Besancenot, avenir de la gauche?
Un seul adjectif possible pour qualifier l'émotion qui doit s'emparer de vous en consultant l'édition du jour de notre cher Libé. Effarant. Quoique ahurissant ou bouleversifiant pourraient tout aussi bien convenir à pareille situation.
Un sondage LH2-Libé interroge en effet un panel de citoyens sur "l'homme politique représentant le meilleur leader pour a gauche au cours des années qui viennent". Eh bien, tenez-le vous pour dit : derrière DSK (30%, 24% pour les électeurs de gauche) et Ségolène (15%, 24% chez les sympathisant de gauche), apparaît en numéro trois le facteur Besancenot (8%, 11% à gauche).
Qu'un trotskiste sympathisant de la dictature du prolétariat (même si concrètement, les mots ont disparu des statuts de la LCR, les intentions et les discours restent aussi archaïques et nauséabonds) incarne aux yeux de la population un espoir pour la gauche plus solide que Delanoë (7%), Fabius (4%), Hollande (3%) ou Montebourg (3%) laisse songeur. Dans une autre branche du sondage, on apprend par ailleurs que seuls 24% des sondés connaissent le nom de Manuel Valls...
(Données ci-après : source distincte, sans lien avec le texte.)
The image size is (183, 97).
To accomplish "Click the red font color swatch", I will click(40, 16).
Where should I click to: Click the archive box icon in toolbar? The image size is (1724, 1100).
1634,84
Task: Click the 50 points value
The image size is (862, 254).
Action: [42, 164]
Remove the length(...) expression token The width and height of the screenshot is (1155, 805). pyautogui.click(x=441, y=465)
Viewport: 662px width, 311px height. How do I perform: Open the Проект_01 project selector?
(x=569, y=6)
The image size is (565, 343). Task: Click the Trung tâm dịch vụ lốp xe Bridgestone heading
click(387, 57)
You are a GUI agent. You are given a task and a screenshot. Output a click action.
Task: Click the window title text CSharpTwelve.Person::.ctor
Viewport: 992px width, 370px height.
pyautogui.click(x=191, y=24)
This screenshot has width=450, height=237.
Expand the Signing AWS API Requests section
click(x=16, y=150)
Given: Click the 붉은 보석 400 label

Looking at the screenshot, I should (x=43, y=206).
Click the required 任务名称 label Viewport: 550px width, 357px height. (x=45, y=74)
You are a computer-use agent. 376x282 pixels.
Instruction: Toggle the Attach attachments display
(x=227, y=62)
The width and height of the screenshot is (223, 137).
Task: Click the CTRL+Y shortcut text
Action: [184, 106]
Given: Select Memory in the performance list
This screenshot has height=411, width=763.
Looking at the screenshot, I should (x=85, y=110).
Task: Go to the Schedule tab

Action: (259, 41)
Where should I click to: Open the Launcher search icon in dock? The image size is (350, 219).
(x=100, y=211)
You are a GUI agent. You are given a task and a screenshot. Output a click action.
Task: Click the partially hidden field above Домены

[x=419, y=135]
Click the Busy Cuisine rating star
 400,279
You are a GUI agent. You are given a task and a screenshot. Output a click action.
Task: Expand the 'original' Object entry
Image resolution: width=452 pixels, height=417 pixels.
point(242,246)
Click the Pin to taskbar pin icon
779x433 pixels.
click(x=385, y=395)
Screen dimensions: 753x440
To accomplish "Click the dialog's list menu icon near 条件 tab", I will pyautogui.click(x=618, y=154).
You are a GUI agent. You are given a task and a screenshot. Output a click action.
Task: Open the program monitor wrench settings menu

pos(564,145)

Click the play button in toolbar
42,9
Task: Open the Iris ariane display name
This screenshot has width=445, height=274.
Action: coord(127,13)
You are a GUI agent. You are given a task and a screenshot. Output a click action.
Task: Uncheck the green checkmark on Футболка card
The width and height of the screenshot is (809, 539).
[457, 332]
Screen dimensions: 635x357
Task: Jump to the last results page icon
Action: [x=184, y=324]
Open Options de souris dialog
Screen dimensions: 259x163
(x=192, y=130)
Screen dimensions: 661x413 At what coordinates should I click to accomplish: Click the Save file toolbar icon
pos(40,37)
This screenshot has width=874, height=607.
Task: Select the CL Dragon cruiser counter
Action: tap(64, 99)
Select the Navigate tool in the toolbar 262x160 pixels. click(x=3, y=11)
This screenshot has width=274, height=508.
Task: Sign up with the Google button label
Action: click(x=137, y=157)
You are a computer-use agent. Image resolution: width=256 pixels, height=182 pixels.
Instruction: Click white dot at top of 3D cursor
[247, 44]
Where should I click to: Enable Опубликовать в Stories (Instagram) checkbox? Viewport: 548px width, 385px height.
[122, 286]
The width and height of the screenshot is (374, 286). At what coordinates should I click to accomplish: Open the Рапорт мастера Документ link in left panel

Exception culturelle française? Naïveté hexagonale? Dans un pays où les anti-fascistes se prennent pour d'authentiques et héroïques résistants (on peut d'ailleurs en rire à gorge déployée), des marxistes purs et durs, dont le nom du courant provient du fondateur de l'Armée Rouge, inspirateur de la Tchéka et surtout, membre actif de la sanglante et pathétique révolution russe de 1917, peuvent pavaner en toute tranquillité et se payer le luxe de représenter aux yeux de 7% des Français le "meilleur avenir pour la gauche".
Ce genre d'information semble beaucoup plus inquiétante que le coût des vacances de Sarkozy, non?